Republicans on the supercommittee have been unwilling to make tax increases, but were open to closing loopholes — if the Bush tax cuts were made permanent. They agreed to save about $300 billion in loophole closing in exchange for more than double that in tax cuts for the top. “You agree to drink this poison, and I’ll agree not to close the toilet lid while you’re vomiting. I prefer closed lids, so that’s quite a sacrifice on my part.” Which gets back to the chart above.

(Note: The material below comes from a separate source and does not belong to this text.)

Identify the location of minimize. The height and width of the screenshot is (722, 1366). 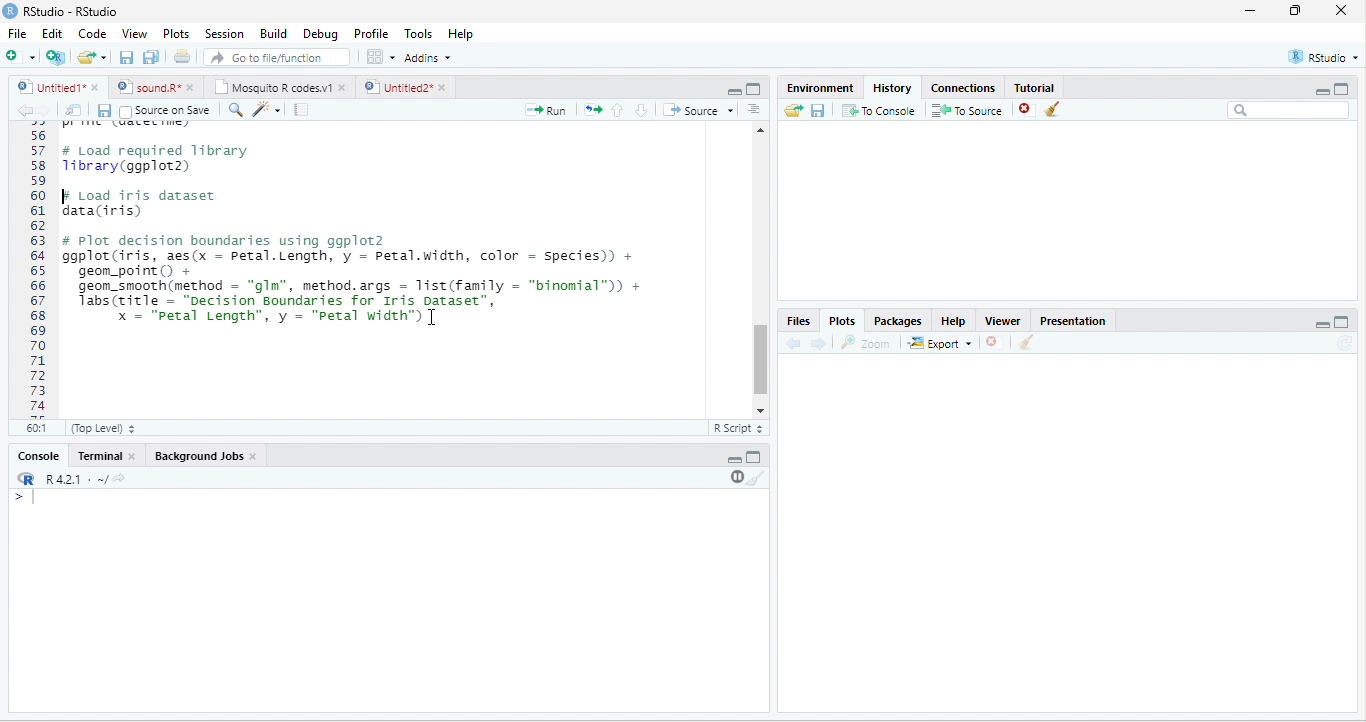
(734, 92).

The Bush tax cuts expire at the end of next year. The wars are scheduled to wind down. Stimulus spending will end soon. Those things pretty much are the deficit. There’s not much left as those things come to an end. No non-stimulus domestic spending need be cut.
The downside is people in the middle and bottom will be hurt too. It’s not just the 1% paying more taxes and defense getting cut. Unemployment insurance extensions end this year and unemployed people will be seriously hurt if they aren’t continued. I supported the extension of the Bush tax cuts last year, despite bewilderment that the administration kept justifying it on the grounds of saving the middle class tax cuts, because ending extensions would cause terrible hardship for long term unemployed. I consider it paying the ransom to get back the hostage. Maybe Republicans will make the same demand. I hate to say we let them metaphorically shoot the hostage instead of giving in, because we’re talking about real people.
There are also the Obama tax cuts, not just the middle class Bush tax cuts Democrats are willing to continue. Those were targeted toward the middle and bottom, and their end will hurt. On the other hand, other than the payroll tax holiday, they’re about the least effective form of stimulus, only upper income tax cuts being less so. On a macro level at least, I’m not convinced their expiration will hurt other than, again, the payroll tax holiday. Actual stimulus spending, as opposed to tax expenditures and tax cuts, has pretty much ended already, and the odds of getting more, much as we need it, about the same as Herman Cain’s odds of becoming ambassador to Libya. “Hasn’t the new ambassador to Libya arrived yet?” “He’s trying to find the embassy — we heard he’s in South America somewhere.”
So other than the unemployment insurance extensions, and to a degree the payroll tax holiday, what do we lose by letting everything that’s winding down or expiring run its course? So far as I can tell, all we lose is our deficit. So let the supercommittee fail, let the extension of the Bush tax cuts fail, let it all fail. If Republicans won’t see sense about the need to create jobs, then do nothing.